KeyCorp has sold what’s left of its indirect automobile loan portfolio and plans to use the proceeds to repurchase up to $585 million of its own stock.

Key offloaded the $3.2 billion portfolio to an investment vehicle managed by a subsidiary of Waterfall Asset Management, the Cleveland-based company said in a Sept. 10 securities filing.

The sale came nearly a year after KeyBank’s parent company said that it would exit indirect automobile lending and focus more resources on consumer mortgages and its budding Laurel Road enterprise, which now includes a digital bank for doctors and dentists. Those moves are emblematic of the bank’s strategy of seeking to build deeper relationships with customers.

KeyCorp's board of directors authorized a $1.5 billion share repurchase plan in June. The sale of a $3.2 billion loan portfolio will allow the Cleveland company to accelerate some of the buybacks.

“We are a relationship bank and there’s nothing relationship-oriented” about the indirect auto lending business, Chairman and CEO Chris Gorman said Monday in remarks at an industry conference.

KeyCorp acquired the indirect auto loan portfolio as part of its 2016 purchase of First Niagara Financial Group in Buffalo, New York. The portfolio, which totaled $4.6 billion last fall, has since been running off.
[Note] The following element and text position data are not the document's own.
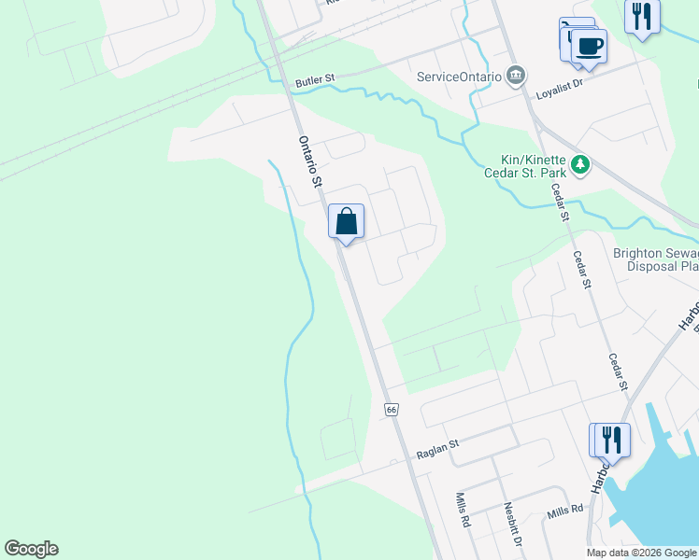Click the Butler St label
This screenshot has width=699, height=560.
pos(314,81)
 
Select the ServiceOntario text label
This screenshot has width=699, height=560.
pos(459,77)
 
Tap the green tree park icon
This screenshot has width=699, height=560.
pos(581,165)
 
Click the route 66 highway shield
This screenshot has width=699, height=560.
pos(391,410)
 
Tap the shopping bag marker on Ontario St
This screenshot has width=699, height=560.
pos(346,222)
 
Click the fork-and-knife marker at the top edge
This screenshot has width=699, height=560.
pos(642,17)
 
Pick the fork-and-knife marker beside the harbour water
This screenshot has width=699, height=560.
pos(611,438)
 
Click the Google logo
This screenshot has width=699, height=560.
pos(31,549)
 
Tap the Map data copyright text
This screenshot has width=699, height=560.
pos(642,553)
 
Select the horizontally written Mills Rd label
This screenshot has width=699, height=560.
pos(565,510)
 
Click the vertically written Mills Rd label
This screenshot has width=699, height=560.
pos(462,511)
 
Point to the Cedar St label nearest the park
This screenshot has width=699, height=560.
pos(561,203)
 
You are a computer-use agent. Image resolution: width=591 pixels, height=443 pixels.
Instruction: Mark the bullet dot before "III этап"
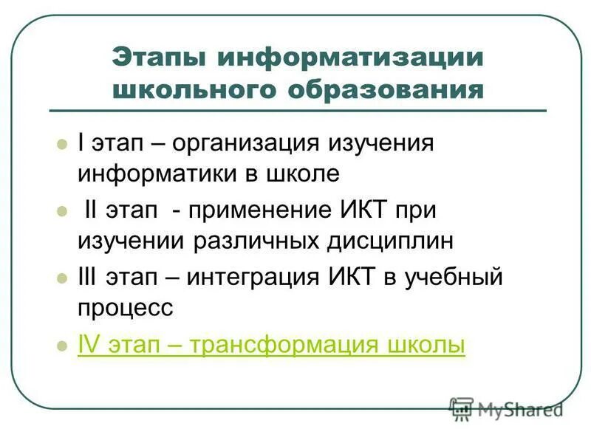coord(62,278)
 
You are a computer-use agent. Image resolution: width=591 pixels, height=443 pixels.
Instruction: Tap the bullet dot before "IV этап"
coord(62,346)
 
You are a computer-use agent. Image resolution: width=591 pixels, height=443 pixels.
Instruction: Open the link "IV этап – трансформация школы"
coord(271,346)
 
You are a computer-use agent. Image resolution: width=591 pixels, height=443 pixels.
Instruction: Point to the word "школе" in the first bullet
coord(303,174)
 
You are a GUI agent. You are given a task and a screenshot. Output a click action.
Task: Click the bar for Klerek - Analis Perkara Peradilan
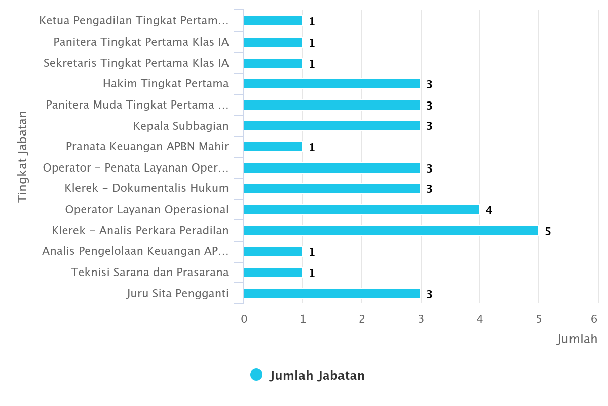pyautogui.click(x=391, y=231)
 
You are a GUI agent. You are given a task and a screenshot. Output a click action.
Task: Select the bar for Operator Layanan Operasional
pyautogui.click(x=361, y=210)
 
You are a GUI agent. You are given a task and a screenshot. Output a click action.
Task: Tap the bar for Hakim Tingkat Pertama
pyautogui.click(x=332, y=84)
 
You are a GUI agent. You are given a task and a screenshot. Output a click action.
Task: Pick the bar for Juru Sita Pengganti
pyautogui.click(x=332, y=294)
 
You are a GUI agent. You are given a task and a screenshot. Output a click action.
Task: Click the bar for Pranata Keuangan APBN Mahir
pyautogui.click(x=273, y=147)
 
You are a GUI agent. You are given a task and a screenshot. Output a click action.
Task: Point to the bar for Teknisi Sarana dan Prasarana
pyautogui.click(x=273, y=273)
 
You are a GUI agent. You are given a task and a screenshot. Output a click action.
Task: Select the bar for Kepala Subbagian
pyautogui.click(x=332, y=125)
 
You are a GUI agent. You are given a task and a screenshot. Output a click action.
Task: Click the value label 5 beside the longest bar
pyautogui.click(x=548, y=231)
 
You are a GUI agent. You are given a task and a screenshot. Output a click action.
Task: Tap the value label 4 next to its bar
pyautogui.click(x=489, y=210)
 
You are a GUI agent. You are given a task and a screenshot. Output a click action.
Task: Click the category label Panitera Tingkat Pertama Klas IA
pyautogui.click(x=141, y=42)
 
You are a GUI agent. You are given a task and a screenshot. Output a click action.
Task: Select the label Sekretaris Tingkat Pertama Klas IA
pyautogui.click(x=136, y=63)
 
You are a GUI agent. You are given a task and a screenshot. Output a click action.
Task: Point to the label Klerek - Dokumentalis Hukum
pyautogui.click(x=146, y=188)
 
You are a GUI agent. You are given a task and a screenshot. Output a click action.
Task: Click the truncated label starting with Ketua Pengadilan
pyautogui.click(x=134, y=21)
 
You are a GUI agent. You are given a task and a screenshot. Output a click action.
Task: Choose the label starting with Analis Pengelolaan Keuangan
pyautogui.click(x=135, y=251)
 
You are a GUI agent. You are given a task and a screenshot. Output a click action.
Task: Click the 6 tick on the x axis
pyautogui.click(x=594, y=319)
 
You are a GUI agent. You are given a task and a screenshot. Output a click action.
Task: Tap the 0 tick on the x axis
pyautogui.click(x=244, y=319)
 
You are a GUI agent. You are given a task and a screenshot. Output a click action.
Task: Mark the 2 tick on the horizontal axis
pyautogui.click(x=362, y=319)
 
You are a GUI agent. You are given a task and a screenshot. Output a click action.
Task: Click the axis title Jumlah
pyautogui.click(x=577, y=339)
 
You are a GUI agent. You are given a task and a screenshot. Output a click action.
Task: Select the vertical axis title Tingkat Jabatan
pyautogui.click(x=22, y=157)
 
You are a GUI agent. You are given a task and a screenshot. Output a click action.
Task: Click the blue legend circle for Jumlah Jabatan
pyautogui.click(x=256, y=375)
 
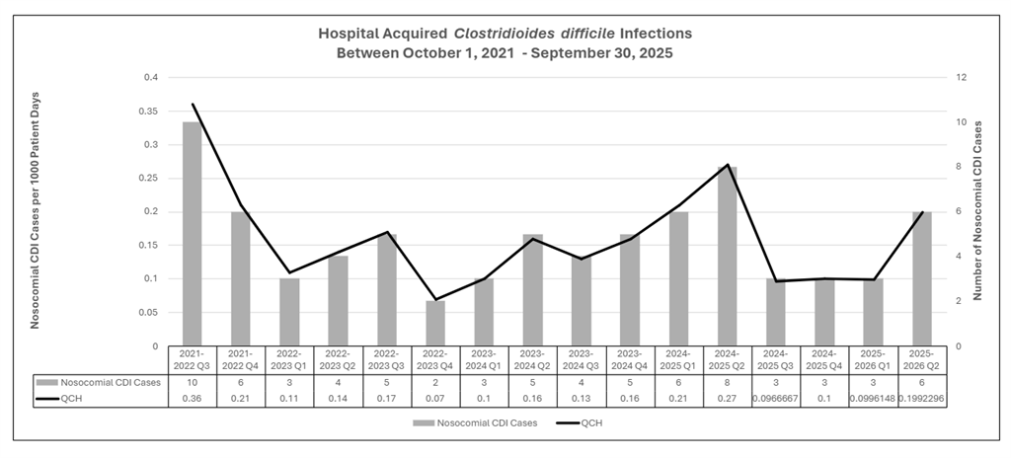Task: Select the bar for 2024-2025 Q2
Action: point(727,256)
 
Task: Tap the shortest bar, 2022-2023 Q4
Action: point(434,323)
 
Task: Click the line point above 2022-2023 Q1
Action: point(288,272)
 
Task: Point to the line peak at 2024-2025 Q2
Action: point(727,165)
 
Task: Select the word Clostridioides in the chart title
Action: point(509,34)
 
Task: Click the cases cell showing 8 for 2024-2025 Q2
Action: point(727,381)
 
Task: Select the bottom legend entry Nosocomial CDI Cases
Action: point(469,422)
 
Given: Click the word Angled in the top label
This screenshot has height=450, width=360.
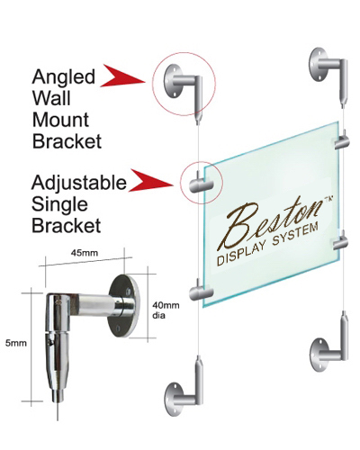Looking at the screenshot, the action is click(x=64, y=76).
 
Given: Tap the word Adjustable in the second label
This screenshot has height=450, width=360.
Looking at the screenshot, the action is click(x=79, y=182).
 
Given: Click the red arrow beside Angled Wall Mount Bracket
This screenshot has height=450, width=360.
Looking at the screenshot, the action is click(x=122, y=76).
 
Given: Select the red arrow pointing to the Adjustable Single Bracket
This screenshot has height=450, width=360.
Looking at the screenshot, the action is click(x=151, y=180).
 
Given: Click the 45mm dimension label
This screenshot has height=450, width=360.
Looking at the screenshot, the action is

Analysts who cover Key responded favorably to both the portfolio sale and the stock buyback plans. Shares in Key rose 3.4% Monday in midday trading.

The sale will “accelerate the ‘clean-up’ of the loan portfolio,” while the proceeds “allow Key to frontload” some share repurchases, Piper Sandler analyst Scott Siefers wrote in a research note.

Getting out of indirect auto lending now and buying back stock “maximizes shareholder value,” Peter Winter of Wedbush Securities wrote in a research note. He argued that the expansion of the Laurel Road business — which includes student loan refinancing and the digital bank — “is a much better use of capital” than growing a single-product line like indirect auto loans that did not generate the same levels of returns that Key’s relationship-based businesses produced.

The buybacks will be part of an accelerated share repurchase program. In June, KeyCorp’s board of directors approved $1.5 billion in share repurchases.

KeyCorp expects to receive an initial batch of 23.5 million shares, or about 2.5% of its outstanding common shares, on Tuesday, according to the securities filing.

Concurrent with the portfolio sale, KeyCorp also purchased $2.8 billion of senior notes from a securitization that will be collateralized by the sold loans, the $181 billion-asset company said in the filing.

KeyCorp said it will remain the servicer of the auto loans. The portfolio’s sale price was not disclosed.